We have three large Norway maple trees on our property which were planted by a previous owner 30 years ago. These non-native trees grow quickly and have very dense foliage, so dense that it is difficult for rain to reach the ground in the summer. We have had them pruned regularly to keep the large crowns away from the house and to let some light in. Their shallow root system makes it difficult for anything to grow beneath them. I took a picture of one of the trees in May in the evening light and it looked quite lovely.
For the past several years our trees, and others in the area, have been blighted with tar spot, a fungal disease that develops into round black spots on the leaves. We cannot mulch the leaves and must bag them for the city to dispose of them. This species has been over planted in this city, as it has in many other areas, because it tolerates poor soil, air pollution, and it grows quickly. The fungus is widespread here and difficult to control.

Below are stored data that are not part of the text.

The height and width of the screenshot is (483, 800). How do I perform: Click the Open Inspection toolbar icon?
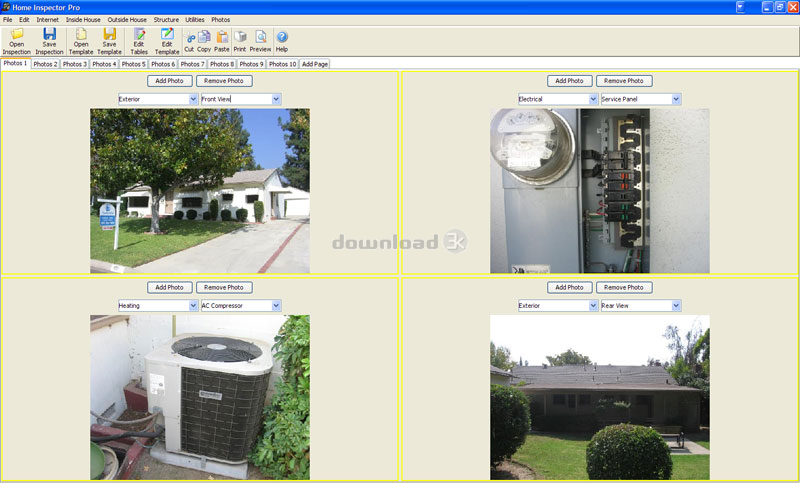(17, 36)
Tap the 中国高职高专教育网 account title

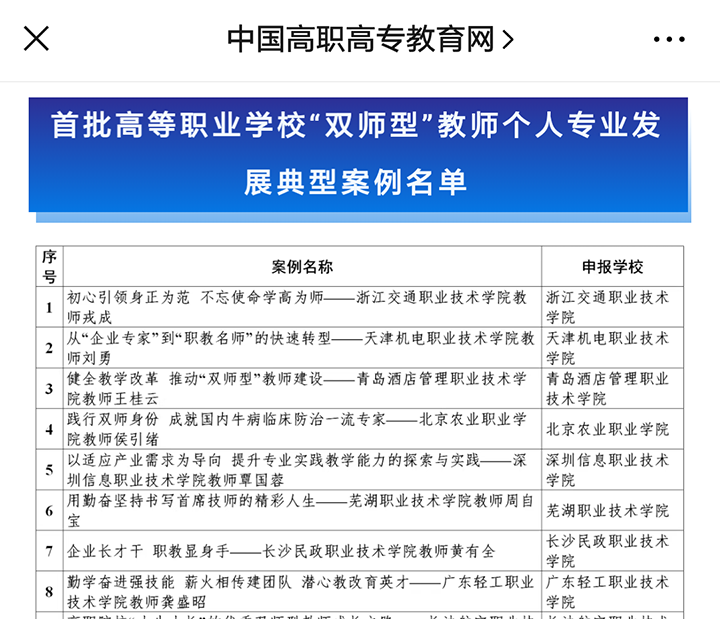(361, 39)
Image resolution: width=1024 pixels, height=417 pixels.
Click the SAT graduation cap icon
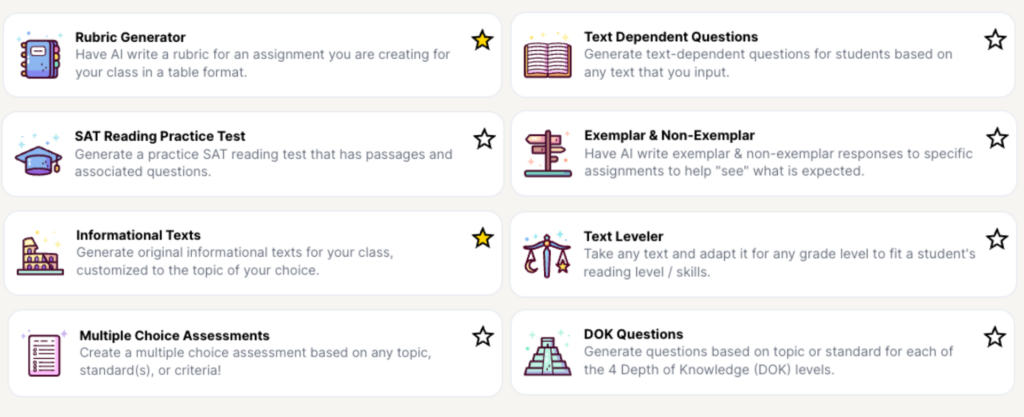39,154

Norway maples produce many seeds which germinate easily. In many areas of North America, they out compete native maple trees in woodlots. It is considered an invasive species in several states. The Norway maple loses its leaves in late autumn, the yellow leaves falling here consistently in the first week of November. The leaf drop is dramatic, and most of the leaves fall off within a few hours.

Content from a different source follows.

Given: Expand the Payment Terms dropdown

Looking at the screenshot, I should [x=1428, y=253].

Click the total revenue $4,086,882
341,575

On November 2nd, I noticed the leaves falling like snow around 8AM and by noon, when I took a picture, the ground was covered with leaves. That evening we started raking and filled 10 garden bags with leaves from the sidewalk and driveway. We still have to finish raking most of the lawn area.
I would get rid of the trees in a moment if I could replace them with mature red maples. I see the bird nests in the top branches and know that trees take years to establish themselves. All I can advise is to avoid planting these trees yourself if you live in North America.